Consigne:
Repérez dans les enregistrements ci-dessous toutes les lignes contenant le mot « column », puis recopiez-les telles quelles.

Enregistrements:

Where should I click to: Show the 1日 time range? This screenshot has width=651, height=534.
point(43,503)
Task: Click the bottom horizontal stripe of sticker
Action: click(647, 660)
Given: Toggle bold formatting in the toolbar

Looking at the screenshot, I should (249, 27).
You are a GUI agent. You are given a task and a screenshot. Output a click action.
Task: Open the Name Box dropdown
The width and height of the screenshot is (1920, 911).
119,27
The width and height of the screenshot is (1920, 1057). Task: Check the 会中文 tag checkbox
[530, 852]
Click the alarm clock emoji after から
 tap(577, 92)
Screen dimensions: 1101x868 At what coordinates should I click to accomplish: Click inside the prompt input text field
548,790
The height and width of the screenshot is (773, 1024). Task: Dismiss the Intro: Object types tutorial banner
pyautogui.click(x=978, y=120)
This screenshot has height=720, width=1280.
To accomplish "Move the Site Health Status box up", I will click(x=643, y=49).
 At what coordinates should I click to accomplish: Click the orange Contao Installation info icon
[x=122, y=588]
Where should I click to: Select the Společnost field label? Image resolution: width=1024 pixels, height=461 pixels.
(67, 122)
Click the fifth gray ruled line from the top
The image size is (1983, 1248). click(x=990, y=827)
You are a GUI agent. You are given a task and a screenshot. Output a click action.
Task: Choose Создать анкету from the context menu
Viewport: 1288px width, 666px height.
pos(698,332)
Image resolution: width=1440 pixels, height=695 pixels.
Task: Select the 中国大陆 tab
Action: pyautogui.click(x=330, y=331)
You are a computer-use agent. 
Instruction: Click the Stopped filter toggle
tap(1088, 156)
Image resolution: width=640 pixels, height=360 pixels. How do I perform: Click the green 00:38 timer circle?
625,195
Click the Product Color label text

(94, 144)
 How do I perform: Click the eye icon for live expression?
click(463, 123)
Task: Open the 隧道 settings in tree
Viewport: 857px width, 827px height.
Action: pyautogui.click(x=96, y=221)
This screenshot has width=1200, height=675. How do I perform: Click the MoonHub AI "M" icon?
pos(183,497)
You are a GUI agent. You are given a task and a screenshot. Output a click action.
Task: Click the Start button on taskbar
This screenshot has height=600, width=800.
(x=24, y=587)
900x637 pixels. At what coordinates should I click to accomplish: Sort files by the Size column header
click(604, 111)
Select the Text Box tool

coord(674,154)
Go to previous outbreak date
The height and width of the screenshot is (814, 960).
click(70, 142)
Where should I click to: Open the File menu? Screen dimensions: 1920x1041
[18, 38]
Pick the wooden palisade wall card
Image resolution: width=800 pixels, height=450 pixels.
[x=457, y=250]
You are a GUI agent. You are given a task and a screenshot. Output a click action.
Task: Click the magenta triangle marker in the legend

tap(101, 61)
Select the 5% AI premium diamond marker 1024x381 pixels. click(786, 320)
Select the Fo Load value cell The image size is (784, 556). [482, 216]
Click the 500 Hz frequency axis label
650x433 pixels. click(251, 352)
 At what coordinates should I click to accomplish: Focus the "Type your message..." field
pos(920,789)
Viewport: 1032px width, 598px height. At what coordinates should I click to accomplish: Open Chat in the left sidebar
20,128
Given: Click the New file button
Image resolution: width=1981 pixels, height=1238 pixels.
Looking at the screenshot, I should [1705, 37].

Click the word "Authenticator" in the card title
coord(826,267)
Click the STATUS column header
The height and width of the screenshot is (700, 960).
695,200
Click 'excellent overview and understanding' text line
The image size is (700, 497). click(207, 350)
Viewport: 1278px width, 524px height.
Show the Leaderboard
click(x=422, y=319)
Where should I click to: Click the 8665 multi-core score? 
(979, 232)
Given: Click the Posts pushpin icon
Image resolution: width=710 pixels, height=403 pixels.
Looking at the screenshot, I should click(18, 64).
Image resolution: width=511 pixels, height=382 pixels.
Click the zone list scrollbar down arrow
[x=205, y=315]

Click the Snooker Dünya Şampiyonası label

Résultat:
900x637 pixels. At what coordinates should I click to accomplish: Sort files by the Size column header
Click the STATUS column header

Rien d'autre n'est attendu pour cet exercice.